I was just beginning to make my mark – a faint pencil mark, but still a mark. I’d found my favored watering hole, Uncle Charlie’s South. Like Doris Day in That Touch of Mink, I’d learned the joys of automat eating at Horn & Hardart. I’d made “friends,” some even willing to help me “network” at brunches and parties. I’d applied for a job at Parke-Bernett Galleries, which I didn’t get, of course, but points for trying. After hardly a month, the City was embracing me. I was on my way in New York.
But then it crashed. I woke one morning in my included room at the Vanderbilt, room 1010, with tonsils swollen up like red, raw tennis balls, and a fever that didn’t even need a thermometer for proof. I could hardly drag my no-longer-buff-feeling body down the hall to the communal bathroom. I had no one I could call for help, not even my networking friends. I felt low. So low.
It was the first time I’d been sick, alone, far from anything resembling “home,” whether that be my parents’ house in Texas, my college dorm, a friend’s apartment in St. Louis. Even though technically an adult, nothing in an only-child childhood, or a “he’s different” adolescence had prepared me for the shock of such aloneness. Those made of sterner stuff, or those with no alternative, might have found the grit to soldier through. But I was not made of stern stuff; I found no grit; I had an alternative: I could decamp. It had quickly come to be my pattern.
I wrote Claudia again, philosophical even in sickness:
“It's not the city that's overwhelming. That's bearable. The ability to live here can be acquired. I'm frightened to see, as I did when I boarded the bus in St. Louis, that all I've learned in all these years is how to leave.

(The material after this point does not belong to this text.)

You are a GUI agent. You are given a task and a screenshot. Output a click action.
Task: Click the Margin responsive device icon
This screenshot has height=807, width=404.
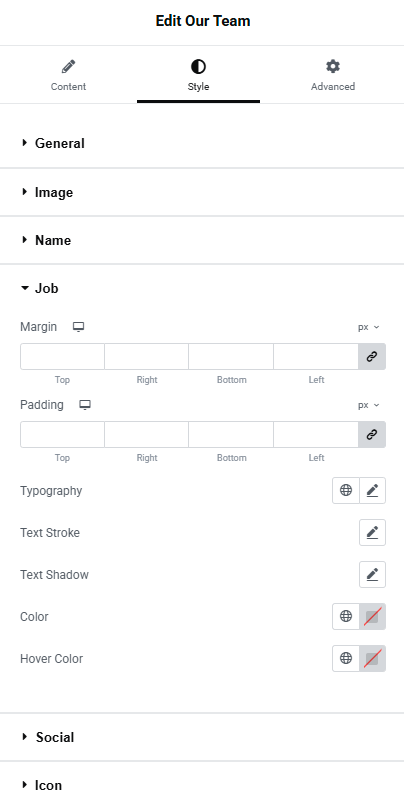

I can cut ties but I can't keep them. It's the case with people as well as places. I wonder where it's going to stop, if it's going to. I have the unpleasant feeling that for some of us (meaning me) life is going to be a perpetual effort to get our feet on the ground and a perpetual uncertainty as to just where the ground is.”
As soon as I could get out of bed, I packed my bag. I cashed my emergency cashier’s check, thanks to a softhearted banker (iagine that!) who took pity on me – yes, even in New York: he had a daughter who’d just gone away to college, who might need a banker’s pity herself someday. I bought a one-way ticket on the Greyhound back to St. Louis, and that friend’s apartment, and so, ignominiously ended my life as a New Yorker. I went back many times over the next few years, always thinking I’d return for good. I never did.
And then AIDS hit, with New York as epicenter. Millions have died of AIDS elsewhere, of course, but I wonder what my chances would have been – young, gay, on the town in the Big Apple through the 70s – if tonsillitis hadn’t struck when it did. Not the best odds, I suspect. One more month of rosy health and I’d probably have stayed. Instead, I retreated to St. Louis; I met a partner (now my husband) just as AIDS was spreading there; we settled into our, by now, long life together. And so that’s why I say that tonsillitis, in the nick of time, may have saved my life.
Still, I sometimes drop in conversation, when it’s pertinent: “You know, I lived in New York – for a while.”